Doing her sister-in-law during their first meeting (and in a New Jersey accent the lawsuit notes Croonquist has said sounds “like a cat in heat”): “Oh my Gawd, look at her, she’s got light eyes and light hair. What kind of black person is she?”
Then herself (in a black urban street voice): “I said, ‘A black person who can hear, that’s who.’”
Then (as Haley Joel Osment might sound in “The Sixth Sense,” if he spoke in a black urban accent): “I hear white people!”
“They’re nice jokes. There’s nothing bad, nothing defamatory,” says Croonquist, whose own voice carries traces of her upbringing in Paterson, N.J., where she says she was always the cut-up in Catholic school.
It should be obvious to her in-laws, she says, that she’s not anti-Jewish. She converted to Judaism before she met her husband and keeps a kosher house.
The lawsuit was filed by mother-in-law Ruth Zafrin, her daughter, Shelley Edelman, and Shelley’s husband, Neil. Neither Zafrin, the Edelmans nor their attorney, Lawrence H. Wertheim, returned calls for comment.
Attorney Gary L. Bostwick, an expert in First Amendment law who isn’t involved in the case, said suing a comedian is often difficult because courts tend to rule that it should be obvious they are joking.

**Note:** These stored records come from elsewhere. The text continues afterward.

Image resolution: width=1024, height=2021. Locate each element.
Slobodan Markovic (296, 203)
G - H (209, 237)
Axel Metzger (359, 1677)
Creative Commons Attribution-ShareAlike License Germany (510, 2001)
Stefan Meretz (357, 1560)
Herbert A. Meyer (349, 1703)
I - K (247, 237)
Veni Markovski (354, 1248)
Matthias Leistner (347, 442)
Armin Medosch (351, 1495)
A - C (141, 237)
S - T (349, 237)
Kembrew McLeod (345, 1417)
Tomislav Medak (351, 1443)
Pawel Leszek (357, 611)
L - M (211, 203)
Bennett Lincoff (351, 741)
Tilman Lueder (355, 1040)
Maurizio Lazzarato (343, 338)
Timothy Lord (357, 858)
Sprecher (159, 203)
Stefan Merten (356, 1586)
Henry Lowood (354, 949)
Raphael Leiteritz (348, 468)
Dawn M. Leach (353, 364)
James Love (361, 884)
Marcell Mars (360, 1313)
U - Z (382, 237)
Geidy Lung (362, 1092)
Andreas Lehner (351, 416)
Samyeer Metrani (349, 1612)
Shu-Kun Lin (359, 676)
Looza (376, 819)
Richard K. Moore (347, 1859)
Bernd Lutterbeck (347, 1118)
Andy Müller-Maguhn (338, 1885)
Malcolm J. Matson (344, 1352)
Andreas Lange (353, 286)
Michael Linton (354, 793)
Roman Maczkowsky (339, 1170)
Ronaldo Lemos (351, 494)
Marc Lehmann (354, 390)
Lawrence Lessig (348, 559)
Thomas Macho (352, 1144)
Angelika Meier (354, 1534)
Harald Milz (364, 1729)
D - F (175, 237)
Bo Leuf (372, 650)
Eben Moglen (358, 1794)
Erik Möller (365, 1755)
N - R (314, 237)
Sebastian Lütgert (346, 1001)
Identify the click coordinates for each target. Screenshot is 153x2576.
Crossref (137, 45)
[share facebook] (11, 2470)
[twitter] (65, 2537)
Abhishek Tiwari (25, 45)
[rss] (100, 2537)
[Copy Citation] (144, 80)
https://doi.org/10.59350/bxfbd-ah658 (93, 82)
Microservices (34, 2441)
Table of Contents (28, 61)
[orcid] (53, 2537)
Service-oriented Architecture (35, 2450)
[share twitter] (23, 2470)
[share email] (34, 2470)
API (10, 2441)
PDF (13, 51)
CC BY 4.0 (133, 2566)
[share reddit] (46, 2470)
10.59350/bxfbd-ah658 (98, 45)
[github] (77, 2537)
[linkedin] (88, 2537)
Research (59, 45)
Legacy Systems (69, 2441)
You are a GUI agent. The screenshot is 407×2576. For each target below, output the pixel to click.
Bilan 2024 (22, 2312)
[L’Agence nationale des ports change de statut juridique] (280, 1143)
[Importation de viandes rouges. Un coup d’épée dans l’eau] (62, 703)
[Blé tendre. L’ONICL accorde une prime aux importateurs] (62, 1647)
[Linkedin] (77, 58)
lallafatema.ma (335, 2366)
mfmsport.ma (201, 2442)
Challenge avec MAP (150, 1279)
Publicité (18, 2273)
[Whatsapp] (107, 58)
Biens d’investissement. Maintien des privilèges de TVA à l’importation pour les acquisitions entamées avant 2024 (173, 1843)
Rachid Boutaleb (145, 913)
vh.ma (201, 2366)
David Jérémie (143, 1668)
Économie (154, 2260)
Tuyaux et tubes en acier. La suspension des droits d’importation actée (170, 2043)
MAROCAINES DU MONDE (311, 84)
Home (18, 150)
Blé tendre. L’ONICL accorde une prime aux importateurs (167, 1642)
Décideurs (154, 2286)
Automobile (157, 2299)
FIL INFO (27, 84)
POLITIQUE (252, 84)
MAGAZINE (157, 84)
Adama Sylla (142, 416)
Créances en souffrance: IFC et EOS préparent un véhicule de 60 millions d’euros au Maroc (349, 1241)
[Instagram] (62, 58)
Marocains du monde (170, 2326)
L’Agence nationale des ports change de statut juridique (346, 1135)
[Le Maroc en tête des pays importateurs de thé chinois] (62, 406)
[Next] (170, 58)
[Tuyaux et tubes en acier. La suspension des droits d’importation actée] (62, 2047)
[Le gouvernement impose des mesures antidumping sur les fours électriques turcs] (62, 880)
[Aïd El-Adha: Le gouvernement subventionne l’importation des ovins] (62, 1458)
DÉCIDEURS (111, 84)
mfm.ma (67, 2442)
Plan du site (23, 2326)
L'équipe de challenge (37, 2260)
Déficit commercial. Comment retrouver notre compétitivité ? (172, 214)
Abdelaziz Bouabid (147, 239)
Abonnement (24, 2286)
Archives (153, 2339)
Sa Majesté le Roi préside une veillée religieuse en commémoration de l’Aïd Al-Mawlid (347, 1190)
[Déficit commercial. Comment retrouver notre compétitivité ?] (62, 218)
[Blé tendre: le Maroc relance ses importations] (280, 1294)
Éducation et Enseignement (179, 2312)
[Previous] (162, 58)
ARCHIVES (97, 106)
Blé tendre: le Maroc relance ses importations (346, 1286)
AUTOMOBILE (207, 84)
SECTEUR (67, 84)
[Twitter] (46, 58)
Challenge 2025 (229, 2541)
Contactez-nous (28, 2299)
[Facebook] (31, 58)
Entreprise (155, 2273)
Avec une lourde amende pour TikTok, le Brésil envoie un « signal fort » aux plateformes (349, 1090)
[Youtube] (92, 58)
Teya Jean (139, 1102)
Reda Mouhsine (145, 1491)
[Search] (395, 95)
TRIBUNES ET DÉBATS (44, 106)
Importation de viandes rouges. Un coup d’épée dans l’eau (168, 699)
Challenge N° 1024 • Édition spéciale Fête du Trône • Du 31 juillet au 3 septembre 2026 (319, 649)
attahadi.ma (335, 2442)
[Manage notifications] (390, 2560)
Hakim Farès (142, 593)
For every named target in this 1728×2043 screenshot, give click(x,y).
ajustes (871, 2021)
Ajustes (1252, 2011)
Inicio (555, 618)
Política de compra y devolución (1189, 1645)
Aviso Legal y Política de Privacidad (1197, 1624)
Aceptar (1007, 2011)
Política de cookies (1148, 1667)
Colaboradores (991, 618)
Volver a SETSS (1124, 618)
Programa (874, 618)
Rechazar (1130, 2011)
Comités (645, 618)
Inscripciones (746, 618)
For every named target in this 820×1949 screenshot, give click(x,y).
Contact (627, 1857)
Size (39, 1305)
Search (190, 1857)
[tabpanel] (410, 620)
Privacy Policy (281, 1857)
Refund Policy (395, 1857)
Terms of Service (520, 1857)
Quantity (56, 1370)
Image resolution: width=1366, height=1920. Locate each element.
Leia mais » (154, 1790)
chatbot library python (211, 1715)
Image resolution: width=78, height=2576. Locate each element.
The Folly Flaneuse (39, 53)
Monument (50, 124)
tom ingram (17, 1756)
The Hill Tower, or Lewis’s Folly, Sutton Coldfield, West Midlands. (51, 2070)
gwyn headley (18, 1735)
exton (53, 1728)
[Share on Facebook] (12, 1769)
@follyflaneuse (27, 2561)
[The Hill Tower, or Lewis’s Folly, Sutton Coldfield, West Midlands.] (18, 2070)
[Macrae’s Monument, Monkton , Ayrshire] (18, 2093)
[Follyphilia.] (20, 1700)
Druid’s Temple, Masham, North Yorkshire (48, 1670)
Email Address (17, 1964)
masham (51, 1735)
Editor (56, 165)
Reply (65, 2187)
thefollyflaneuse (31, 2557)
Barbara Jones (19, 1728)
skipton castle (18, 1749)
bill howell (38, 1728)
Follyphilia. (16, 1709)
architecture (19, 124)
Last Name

In one of the most prominent such cases, the Rev. Jerry Falwell lost when he sued Hustler magazine in the 1980s for stating in an ad parody that the preacher had lost his virginity to his mother in an outhouse.
“Most people who sue under these kinds of circumstances are way too sensitive,” Bostwick said. “If they contact a lawyer like me I would tell them that, without seeing the script and the blog I have no idea who is right and who is wrong, but I do know there is a very strong defense: It’s very difficult to prove that it was not just a joke.”
Since the lawsuit was filed, Croonquist has bounced back and forth between anger and humor. She’s angry the action has estranged her husband and their two daughters from his family, noting bitterly, “This could have broken up my marriage.”
Then, moments later, she’s back to laughing about that first mother-in-law meeting, the one that helped launch 15 years of jokes. If she knew then she was going to be sued, she said, she might have tried to make a worse first impression, perhaps impersonating a gangsta rapper.
“I should have went in with a gold tooth. I should have had like one pant’s leg rolled up. I should have been like, ‘Yo, yo, yo. Shalom, y’all. ‘Sup?,’” she says, chuckling.